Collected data
· · ·

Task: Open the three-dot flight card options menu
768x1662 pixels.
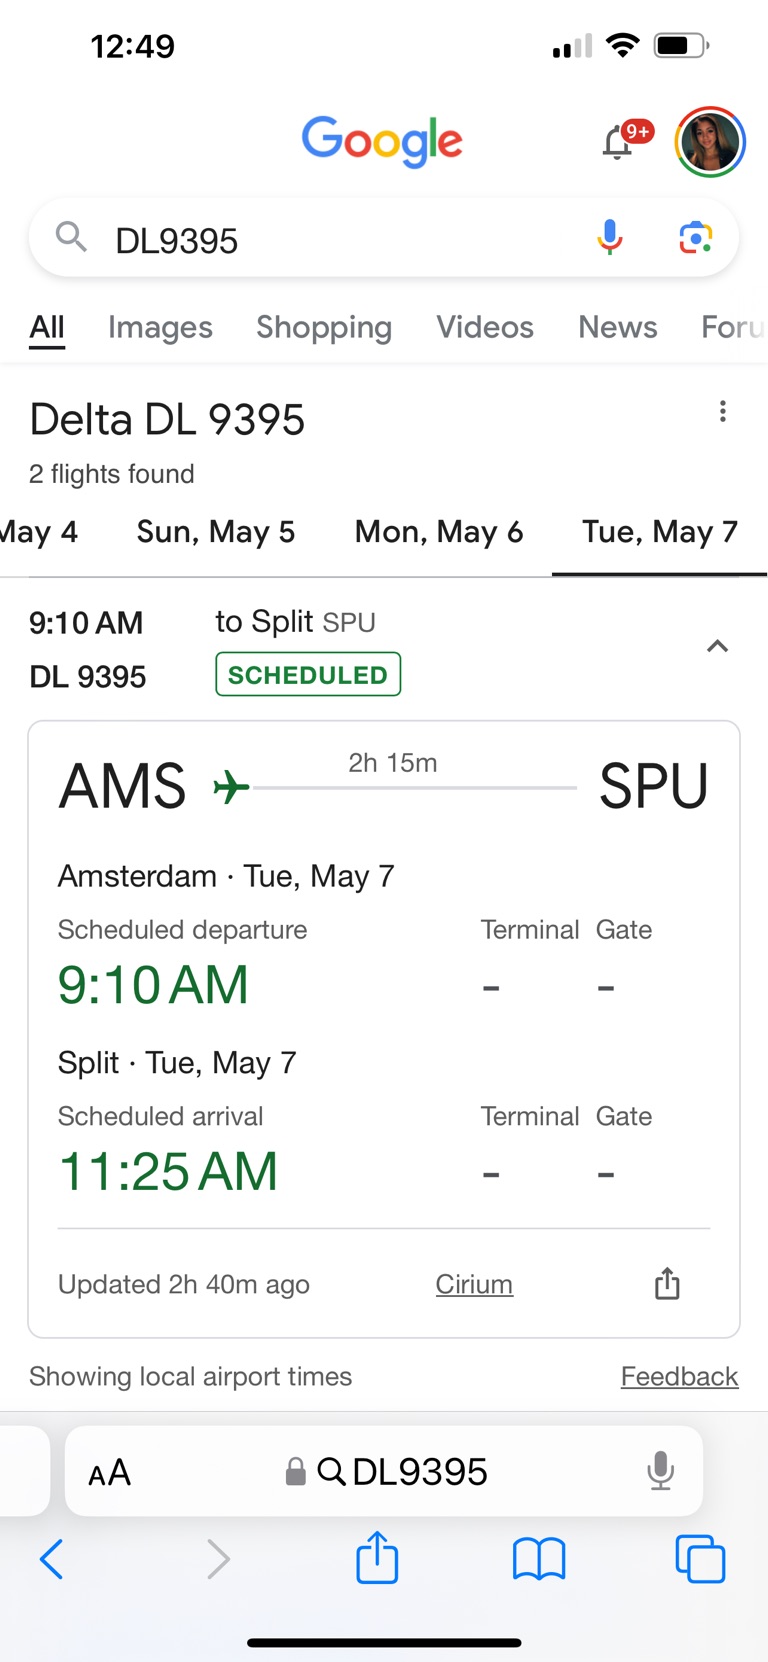Action: tap(722, 411)
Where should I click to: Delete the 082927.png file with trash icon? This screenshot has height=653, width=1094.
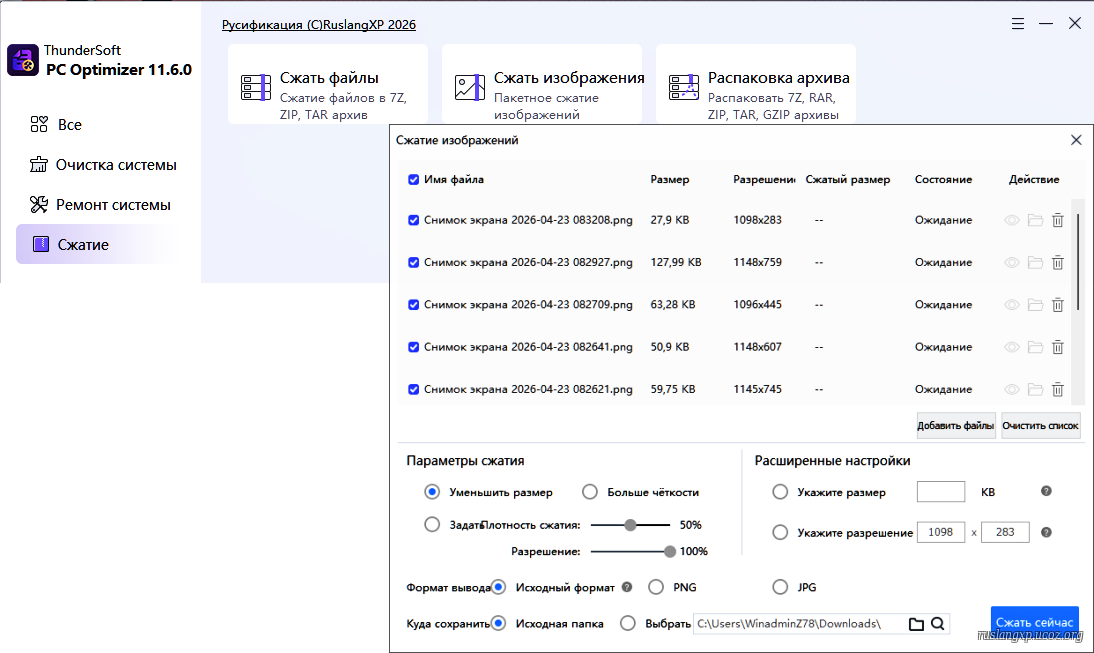click(1057, 262)
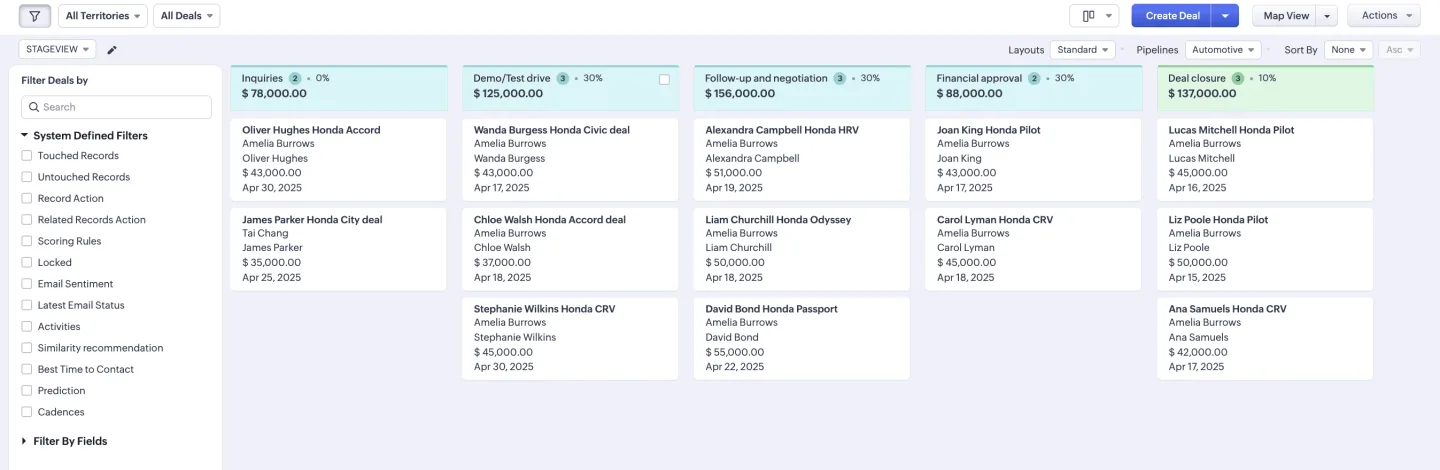
Task: Click the Inquiries deal count badge
Action: point(295,78)
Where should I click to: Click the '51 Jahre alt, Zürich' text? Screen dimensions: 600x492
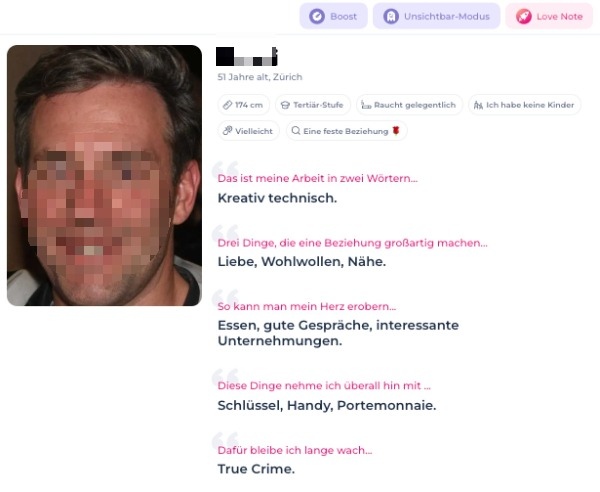(259, 77)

· · ·

Retype all of the records above exactly, leaving out the pictures.

■ The completed task:
Task: Open the three-dot flight card options menu
768x1662 pixels.
Action: tap(722, 411)
Where should I click to: Delete the 082927.png file with trash icon? This screenshot has height=653, width=1094.
click(1057, 262)
Task: Click the Inquiries deal count badge
Action: point(295,78)
Where should I click to: Click the '51 Jahre alt, Zürich' text? Screen dimensions: 600x492
(259, 77)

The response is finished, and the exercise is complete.